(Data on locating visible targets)
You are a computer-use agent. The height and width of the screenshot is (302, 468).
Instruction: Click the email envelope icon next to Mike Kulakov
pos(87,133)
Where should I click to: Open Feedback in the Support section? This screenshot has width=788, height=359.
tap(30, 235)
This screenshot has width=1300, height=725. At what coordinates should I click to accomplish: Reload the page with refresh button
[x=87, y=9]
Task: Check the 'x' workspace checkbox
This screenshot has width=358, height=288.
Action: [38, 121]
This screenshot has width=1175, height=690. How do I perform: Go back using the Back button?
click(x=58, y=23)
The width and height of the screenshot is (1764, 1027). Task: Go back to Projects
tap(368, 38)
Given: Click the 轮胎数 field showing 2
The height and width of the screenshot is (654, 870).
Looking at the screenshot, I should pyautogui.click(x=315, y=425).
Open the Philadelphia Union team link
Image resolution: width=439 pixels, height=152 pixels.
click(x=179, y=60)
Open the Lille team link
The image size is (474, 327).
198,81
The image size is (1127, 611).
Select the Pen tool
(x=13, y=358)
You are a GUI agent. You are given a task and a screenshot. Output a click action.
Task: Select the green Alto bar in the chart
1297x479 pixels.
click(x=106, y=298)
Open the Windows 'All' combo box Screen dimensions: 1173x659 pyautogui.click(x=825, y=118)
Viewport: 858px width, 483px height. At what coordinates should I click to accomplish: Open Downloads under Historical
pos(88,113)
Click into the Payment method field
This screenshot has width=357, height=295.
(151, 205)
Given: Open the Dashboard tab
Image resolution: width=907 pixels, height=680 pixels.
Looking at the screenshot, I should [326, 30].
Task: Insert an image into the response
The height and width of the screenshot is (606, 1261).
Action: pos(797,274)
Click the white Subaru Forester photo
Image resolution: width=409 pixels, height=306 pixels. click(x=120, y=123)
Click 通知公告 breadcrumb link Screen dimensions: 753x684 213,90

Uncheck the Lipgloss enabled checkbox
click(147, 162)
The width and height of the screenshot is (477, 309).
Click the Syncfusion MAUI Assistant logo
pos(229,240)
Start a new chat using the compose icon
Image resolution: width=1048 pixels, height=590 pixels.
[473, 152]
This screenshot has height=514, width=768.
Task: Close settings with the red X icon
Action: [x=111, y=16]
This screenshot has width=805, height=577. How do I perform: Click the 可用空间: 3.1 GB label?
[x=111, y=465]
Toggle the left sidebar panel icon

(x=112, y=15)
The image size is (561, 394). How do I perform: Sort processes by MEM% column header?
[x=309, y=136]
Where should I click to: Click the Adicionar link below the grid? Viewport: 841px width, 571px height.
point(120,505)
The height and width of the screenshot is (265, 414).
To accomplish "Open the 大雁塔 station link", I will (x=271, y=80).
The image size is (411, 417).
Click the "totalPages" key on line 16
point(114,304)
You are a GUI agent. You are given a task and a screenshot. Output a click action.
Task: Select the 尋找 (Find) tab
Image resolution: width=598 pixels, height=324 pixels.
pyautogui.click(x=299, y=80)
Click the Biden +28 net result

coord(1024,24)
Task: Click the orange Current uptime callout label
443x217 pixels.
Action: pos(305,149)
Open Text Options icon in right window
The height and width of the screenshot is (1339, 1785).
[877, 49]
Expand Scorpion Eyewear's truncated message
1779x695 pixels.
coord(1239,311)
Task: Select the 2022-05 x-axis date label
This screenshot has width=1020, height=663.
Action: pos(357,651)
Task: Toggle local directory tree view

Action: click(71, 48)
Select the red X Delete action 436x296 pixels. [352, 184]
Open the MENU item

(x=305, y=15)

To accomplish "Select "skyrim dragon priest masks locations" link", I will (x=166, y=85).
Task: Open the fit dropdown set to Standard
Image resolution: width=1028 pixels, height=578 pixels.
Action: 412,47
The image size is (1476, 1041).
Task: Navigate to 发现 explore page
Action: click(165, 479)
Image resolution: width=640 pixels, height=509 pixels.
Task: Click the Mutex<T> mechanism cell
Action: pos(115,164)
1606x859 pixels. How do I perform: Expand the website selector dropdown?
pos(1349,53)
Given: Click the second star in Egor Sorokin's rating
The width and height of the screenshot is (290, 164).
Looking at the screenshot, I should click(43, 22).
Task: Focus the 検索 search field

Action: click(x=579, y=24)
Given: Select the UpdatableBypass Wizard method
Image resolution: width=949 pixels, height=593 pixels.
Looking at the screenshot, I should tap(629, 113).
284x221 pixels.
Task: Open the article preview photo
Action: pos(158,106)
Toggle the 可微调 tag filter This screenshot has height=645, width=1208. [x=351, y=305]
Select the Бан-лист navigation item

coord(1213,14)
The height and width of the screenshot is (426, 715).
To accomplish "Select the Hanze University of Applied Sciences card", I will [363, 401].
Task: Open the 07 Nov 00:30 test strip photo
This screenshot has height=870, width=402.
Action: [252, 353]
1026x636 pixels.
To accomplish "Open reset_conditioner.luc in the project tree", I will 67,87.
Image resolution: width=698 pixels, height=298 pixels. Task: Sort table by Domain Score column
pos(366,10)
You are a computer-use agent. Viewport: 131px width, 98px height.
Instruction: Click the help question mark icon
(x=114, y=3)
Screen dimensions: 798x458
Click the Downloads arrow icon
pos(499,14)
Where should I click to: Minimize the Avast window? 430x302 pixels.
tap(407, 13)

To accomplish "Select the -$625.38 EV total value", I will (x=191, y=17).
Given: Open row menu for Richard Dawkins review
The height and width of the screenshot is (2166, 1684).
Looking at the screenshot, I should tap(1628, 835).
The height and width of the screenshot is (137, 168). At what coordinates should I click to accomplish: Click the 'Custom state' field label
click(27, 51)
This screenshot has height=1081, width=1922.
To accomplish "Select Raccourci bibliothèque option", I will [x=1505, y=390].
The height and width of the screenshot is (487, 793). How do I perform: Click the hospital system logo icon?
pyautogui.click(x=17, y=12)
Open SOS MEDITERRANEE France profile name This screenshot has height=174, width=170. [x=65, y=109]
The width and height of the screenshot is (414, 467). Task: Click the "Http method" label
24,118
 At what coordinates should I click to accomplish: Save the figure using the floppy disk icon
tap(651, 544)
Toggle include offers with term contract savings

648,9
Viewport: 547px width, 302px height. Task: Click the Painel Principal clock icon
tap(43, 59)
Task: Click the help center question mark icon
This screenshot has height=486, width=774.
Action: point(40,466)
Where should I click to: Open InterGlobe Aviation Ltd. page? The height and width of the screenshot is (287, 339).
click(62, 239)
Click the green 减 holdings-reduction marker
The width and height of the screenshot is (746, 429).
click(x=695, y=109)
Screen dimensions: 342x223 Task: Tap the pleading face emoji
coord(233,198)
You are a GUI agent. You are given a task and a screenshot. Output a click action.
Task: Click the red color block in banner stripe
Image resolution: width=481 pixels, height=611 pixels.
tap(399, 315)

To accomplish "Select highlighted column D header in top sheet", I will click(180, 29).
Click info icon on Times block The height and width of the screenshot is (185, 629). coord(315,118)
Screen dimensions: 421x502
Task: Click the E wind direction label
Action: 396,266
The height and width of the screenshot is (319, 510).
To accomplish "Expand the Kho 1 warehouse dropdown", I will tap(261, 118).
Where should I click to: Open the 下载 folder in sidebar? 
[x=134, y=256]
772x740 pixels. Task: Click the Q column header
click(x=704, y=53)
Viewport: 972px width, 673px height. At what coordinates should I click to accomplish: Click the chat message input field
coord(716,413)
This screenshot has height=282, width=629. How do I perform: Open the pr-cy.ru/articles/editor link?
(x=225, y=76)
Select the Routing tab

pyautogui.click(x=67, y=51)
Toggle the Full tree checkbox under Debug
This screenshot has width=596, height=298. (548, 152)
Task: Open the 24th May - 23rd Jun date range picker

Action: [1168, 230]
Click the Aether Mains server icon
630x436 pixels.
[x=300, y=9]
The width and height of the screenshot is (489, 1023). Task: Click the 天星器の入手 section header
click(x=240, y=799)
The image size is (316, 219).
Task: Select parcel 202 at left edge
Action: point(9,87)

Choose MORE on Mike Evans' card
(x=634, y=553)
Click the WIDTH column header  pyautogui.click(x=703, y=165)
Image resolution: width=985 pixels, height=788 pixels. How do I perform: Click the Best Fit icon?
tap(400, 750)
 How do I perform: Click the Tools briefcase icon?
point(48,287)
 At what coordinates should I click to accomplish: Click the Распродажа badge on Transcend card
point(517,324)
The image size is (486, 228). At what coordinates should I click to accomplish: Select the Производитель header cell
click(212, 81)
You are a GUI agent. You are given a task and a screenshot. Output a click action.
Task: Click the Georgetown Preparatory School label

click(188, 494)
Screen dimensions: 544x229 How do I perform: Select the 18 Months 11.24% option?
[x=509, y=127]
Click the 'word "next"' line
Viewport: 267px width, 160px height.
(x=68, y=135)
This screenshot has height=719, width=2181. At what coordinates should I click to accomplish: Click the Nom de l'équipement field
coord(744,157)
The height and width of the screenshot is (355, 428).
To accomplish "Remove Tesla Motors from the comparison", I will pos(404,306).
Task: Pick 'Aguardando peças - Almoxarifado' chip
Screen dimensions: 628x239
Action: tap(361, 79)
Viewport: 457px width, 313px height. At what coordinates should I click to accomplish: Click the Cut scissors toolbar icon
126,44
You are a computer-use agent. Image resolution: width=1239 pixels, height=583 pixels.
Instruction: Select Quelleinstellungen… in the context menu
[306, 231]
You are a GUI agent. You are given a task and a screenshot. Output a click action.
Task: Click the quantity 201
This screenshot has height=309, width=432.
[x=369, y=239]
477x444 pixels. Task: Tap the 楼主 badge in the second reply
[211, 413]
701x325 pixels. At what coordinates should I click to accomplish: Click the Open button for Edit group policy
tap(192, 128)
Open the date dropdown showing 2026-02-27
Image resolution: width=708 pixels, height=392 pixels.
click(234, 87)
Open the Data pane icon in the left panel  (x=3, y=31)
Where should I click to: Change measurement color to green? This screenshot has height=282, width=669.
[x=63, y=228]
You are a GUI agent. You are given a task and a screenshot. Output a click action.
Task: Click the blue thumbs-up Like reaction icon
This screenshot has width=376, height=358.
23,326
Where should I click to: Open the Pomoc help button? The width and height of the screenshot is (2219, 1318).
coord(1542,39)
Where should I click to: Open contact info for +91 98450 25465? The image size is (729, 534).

◆ Description of the task
Please copy the rows above verbatim, from the first one through the line containing "Looking at the screenshot, I should [326, 30].", including both ends.

◆ Result
You are a computer-use agent. The height and width of the screenshot is (302, 468).
Instruction: Click the email envelope icon next to Mike Kulakov
pos(87,133)
Where should I click to: Open Feedback in the Support section? This screenshot has width=788, height=359.
tap(30, 235)
This screenshot has width=1300, height=725. At what coordinates should I click to accomplish: Reload the page with refresh button
[x=87, y=9]
Task: Check the 'x' workspace checkbox
This screenshot has width=358, height=288.
Action: [38, 121]
This screenshot has width=1175, height=690. How do I perform: Go back using the Back button?
click(x=58, y=23)
The width and height of the screenshot is (1764, 1027). Task: Go back to Projects
tap(368, 38)
Given: Click the 轮胎数 field showing 2
The height and width of the screenshot is (654, 870).
Looking at the screenshot, I should pyautogui.click(x=315, y=425).
Open the Philadelphia Union team link
Image resolution: width=439 pixels, height=152 pixels.
click(x=179, y=60)
Open the Lille team link
The image size is (474, 327).
198,81
The image size is (1127, 611).
Select the Pen tool
(x=13, y=358)
You are a GUI agent. You are given a task and a screenshot. Output a click action.
Task: Select the green Alto bar in the chart
1297x479 pixels.
click(x=106, y=298)
Open the Windows 'All' combo box Screen dimensions: 1173x659 pyautogui.click(x=825, y=118)
Viewport: 858px width, 483px height. At what coordinates should I click to accomplish: Open Downloads under Historical
pos(88,113)
Click into the Payment method field
This screenshot has width=357, height=295.
(151, 205)
Given: Open the Dashboard tab
Image resolution: width=907 pixels, height=680 pixels.
Looking at the screenshot, I should [326, 30].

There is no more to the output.